Climate Change

Lessons from a pandemic: Urgency for climate action

Much like the claimed behaviour of an ostrich burying its head underground in the face of risk, we demonstrate our capacity to ignore risks like the novel coronavirus disease (COVID-19)

 
By Chayan Vohra
Published: Monday 06 July 2020

Scholarly work and viral videos of prophetic philanthropists have warned us of the next pandemic after the Severe acute respiratory syndrome (SARS) outbreak in 2002. The spread of the novel coronavirus disease (COVID-19) across the world has demonstrated the foresight of experts.

Much like the claimed behaviour of an ostrich burying its head underground in the face of risk, we have demonstrated our capacity as a society to ignore major risks and their hefty price tags to focus on short-term economic security.

The ostrich-like behaviour — unknown to many — is a myth, perhaps peddled by humans who in a rorschach moment described their own behaviour in the face of catastrophic risks and ascribed it to an otherwise alert bird with an advanced early warning detection system for survival.

As demonstrated by the current pandemic, the cost of mitigation of such global catastrophes is very high, compared to the periodic cost of preventive measures.

Climate change is another such example. The calls to decarbonise global infrastructure is timely, especially in developing countries like India and China, which carry much of the world’s human burden and have the least capacity for investing in green technology.

The current pandemic can cost us up to $9 trillion. Experts claim that an additional investment of 10 per cent on the global health budget to improve pandemic preparedness and research could have helped us avert such a disaster.

If development investments focus on short-term optimum system performance instead of long-term resiliency, we can see how adversely and exponentially this impacts society and economy.

We need to have long-term resilience solutions at the core of planning if we are to, at the very least, reduce our risk from climate change and sustainability.

Even with differences such as timescale of impact, we need to understand how broader similarities between the pandemic and climate change offer a glimpse of a future risked by climate change.

We focus on the pandemic and climate change even though the crises that really resonate with us are global supply chains disruptions and shocks to demand which in turn have their own knock-on effects such as on food security.

An erratic shift of warming temperature in Indian Ocean over the last few years led to unusual amounts of rainfall in west Asia. This created favourable conditions for an explosion in the population of locusts, which in turn affected agricultural output in East Africa, Pakistan, India, etc.

The same shift of warming temperatures affects wind movement patterns and prolonged the 2019 wildfires in Australia.

In the case of the COVID-19 pandemic, we see how curtailment of civilian movement created a demand shock for oil, inducing a price crash of West Texas intermediate which in turn aggravated stock market decline.
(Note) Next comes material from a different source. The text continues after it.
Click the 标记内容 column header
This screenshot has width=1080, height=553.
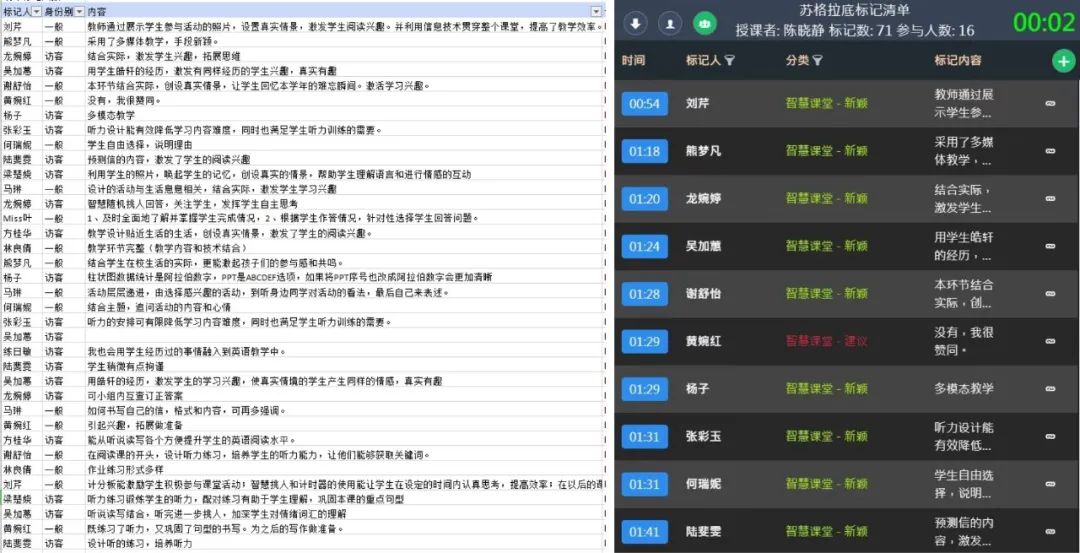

Impacts of the same transcend national boundaries, exactly in the case of climate change-induced risks. 

In this, we can clearly see how both a pandemic and climate change are physical shocks that act as risk multipliers and have knock-on effects on the overall systems which help in the survival of eight billion humans on Earth.

Moreover, failure to act over climate change also complements the risk of future pandemics. Rising land temperatures (forming urban heat islands) increases the probabilities of infectious disease spread such as dengue. The risk of pandemics and epidemics is, thus, not only restricted to existing diseases but also more dangerous pathogens of the past which lay in melting permafrost.

There is an eagerness to get the developmental engine back and running. The lack of fiscal capacity to fund or sustain investments in green energy, however, means short-term gains in limiting global carbon dioxide emissions achieved during the recent lockdowns will be quickly lost on return to normalcy.

The same thing happened right after the 2008 financial crisis.

At the current pace of new renewable energy capacity addition, India will need to add nearly 30 gigawatts renewable energy in the next three years to achieve its 2022 Renewable Energy commitments.

Even though global informal alliances called for the green stimulus to be a part of economic recovery programs in the post-COVID-19 era, not much would be done in India and other developing countries when millions face unemployment and food scarcity.

Recent debates on the Environmental Impact Assessment Draft 2020 have shown that the government can thoroughly disregard environmental consequences of unsustainable growth in an effort to stimulate the economy.

Remedies for climate change must be introduced in our efforts to combat the current pandemic and government stimulus should be channelled to zero-carbon infrastructure projects.

This will not only help us avert the next big disaster for which risk conditions are being actively met by changing climatic risk conditions, but also help create more jobs in the green industry to provide long-term resilience in our built environment.

Humans may ascribe their behavioural vices to the ostrich, but perhaps it is time that we learn from the bird’s famed pace on being exposed to a carnivore.

Just like an ostrich, it does not matter how close or far the risk is. We must simply make a dash for survival.

Views expressed are the author's own and don't necessarily reflect those of Down To Earth.